- Born: July 27, 1963 (age 63) Algiers
- Education: Institut des hautes études cinématographiques New York University University of Paris 1 Pantheon-Sorbonne
- Occupations: Screenwriter, film producer, film director
- Notable work: Un fils (2003)
- Father: Mohammed Bedjaoui

= Amal Bedjaoui =

Algerian director, producer and screenwriter

Amal Bedjaoui (born 27 July 1963) is an Algerian film director, producer, and screenwriter.

== Life and career ==
Born in Algiers, she studied filmmaking at New York University. She graduated from Institut des hautes études cinématographiques and then obtained a Master of Advanced Studies in Cinema at the University of Paris 1 Pantheon-Sorbonne in 1987. For several years she worked as an assistant director and production manager on feature films and as an assistant director for theatrical productions. Her first short film, Une vue imprenable, came out in 1993. Her second short film, Shoot me an Angel, was released in 1995 and won the Panorama Prize at the Berlin International Film Festival.

In 2002, she created the production company ML Productions. The following year, she directed and produced the 58-minute film Un Fils.

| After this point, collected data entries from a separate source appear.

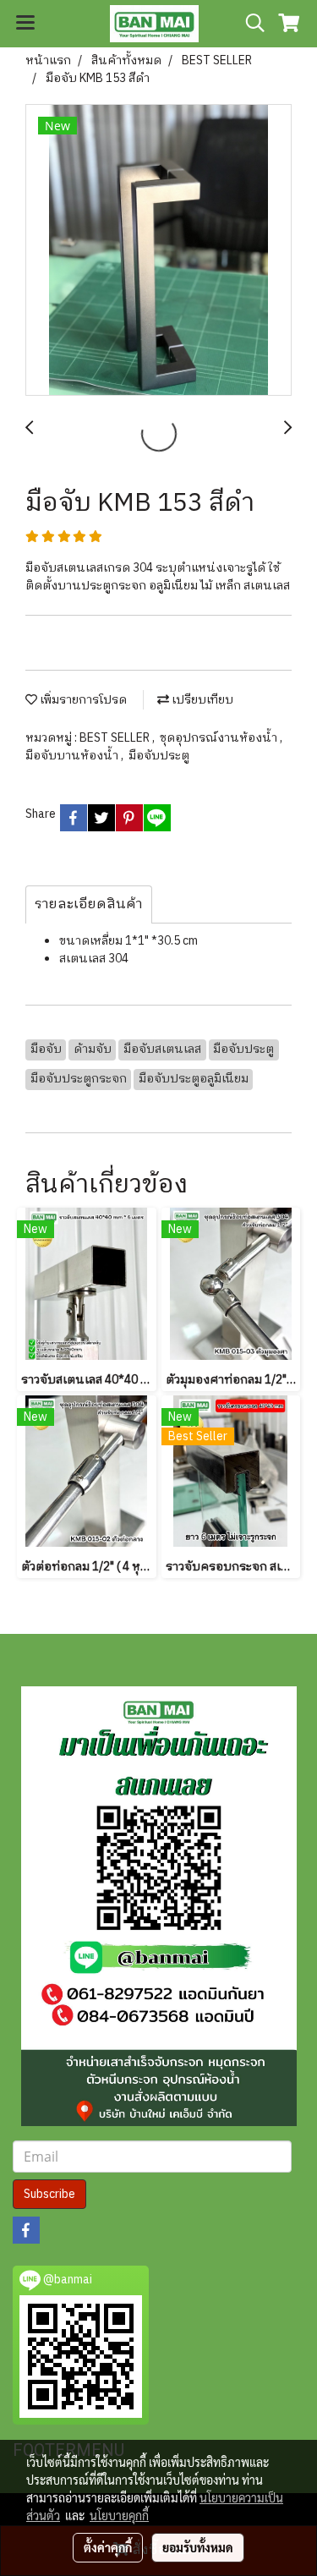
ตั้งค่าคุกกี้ (108, 2547)
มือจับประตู (158, 755)
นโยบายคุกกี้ (119, 2515)
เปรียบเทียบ (201, 700)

Un fils tells the story of Selim, a young male prostitute and his relationship with an older madam. A large portion of the film switches between ordinary daytime scenes, such as Selim meeting his father, and nighttime scenes in which sexuality is explored. It has been cited as a "model of dissident sexual citizenship."

Bedjaoui is the daughter of diplomat and politician Mohammed Bedjaoui.